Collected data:
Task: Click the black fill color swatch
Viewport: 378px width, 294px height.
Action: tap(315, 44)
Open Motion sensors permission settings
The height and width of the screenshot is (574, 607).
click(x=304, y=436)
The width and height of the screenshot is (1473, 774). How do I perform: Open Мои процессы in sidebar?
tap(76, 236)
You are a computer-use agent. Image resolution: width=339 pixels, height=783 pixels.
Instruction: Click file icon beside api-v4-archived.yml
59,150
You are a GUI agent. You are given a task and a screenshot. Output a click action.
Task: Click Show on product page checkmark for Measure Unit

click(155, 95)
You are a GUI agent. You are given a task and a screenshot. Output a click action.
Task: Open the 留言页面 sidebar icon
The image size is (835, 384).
==
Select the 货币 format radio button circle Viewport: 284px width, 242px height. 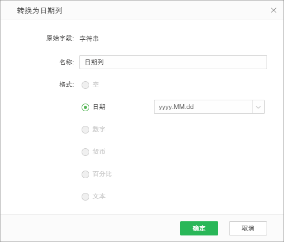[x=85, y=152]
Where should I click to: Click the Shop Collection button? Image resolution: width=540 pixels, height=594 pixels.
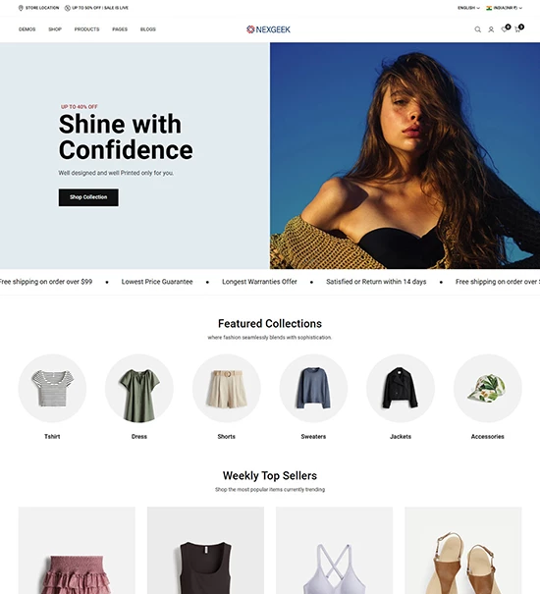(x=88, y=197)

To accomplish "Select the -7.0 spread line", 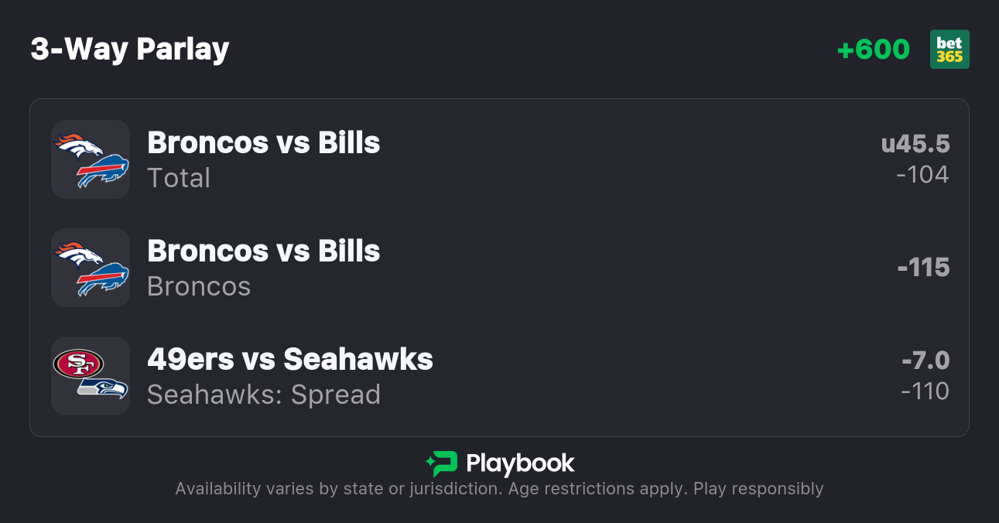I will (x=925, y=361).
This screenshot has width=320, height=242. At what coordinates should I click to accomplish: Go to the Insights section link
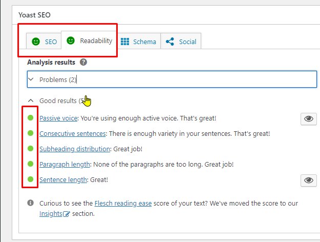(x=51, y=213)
==
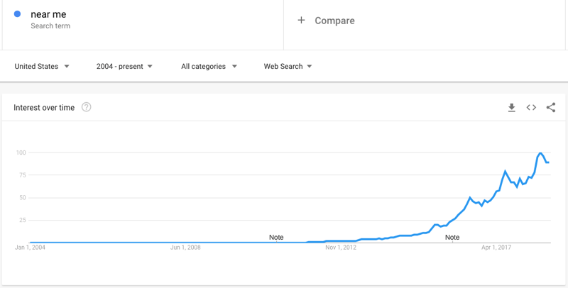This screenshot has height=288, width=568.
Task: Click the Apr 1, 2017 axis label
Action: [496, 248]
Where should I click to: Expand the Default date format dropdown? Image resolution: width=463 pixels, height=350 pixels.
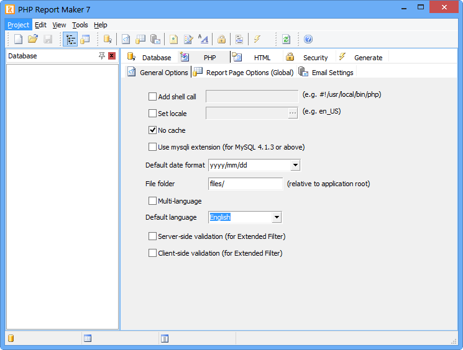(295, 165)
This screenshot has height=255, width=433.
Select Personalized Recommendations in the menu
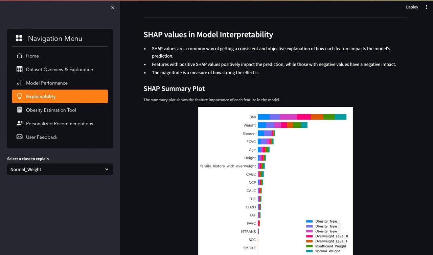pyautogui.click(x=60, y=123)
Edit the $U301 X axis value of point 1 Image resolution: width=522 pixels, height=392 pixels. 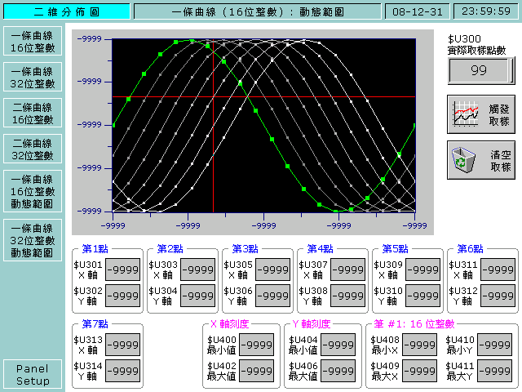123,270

** WHAT YOU HAVE TO DO **
Copy out each line of the data above, exactly, if it lies between the line holding "Task: Click Show" and the line holding "The image size is (835, 384).", inclusive; copy no other line.

** SOLUTION **
Task: Click Show on product page checkmark for Measure Unit

click(155, 95)
You are a GUI agent. You are given a task and a screenshot. Output a click action.
Task: Open the 留言页面 sidebar icon
The image size is (835, 384).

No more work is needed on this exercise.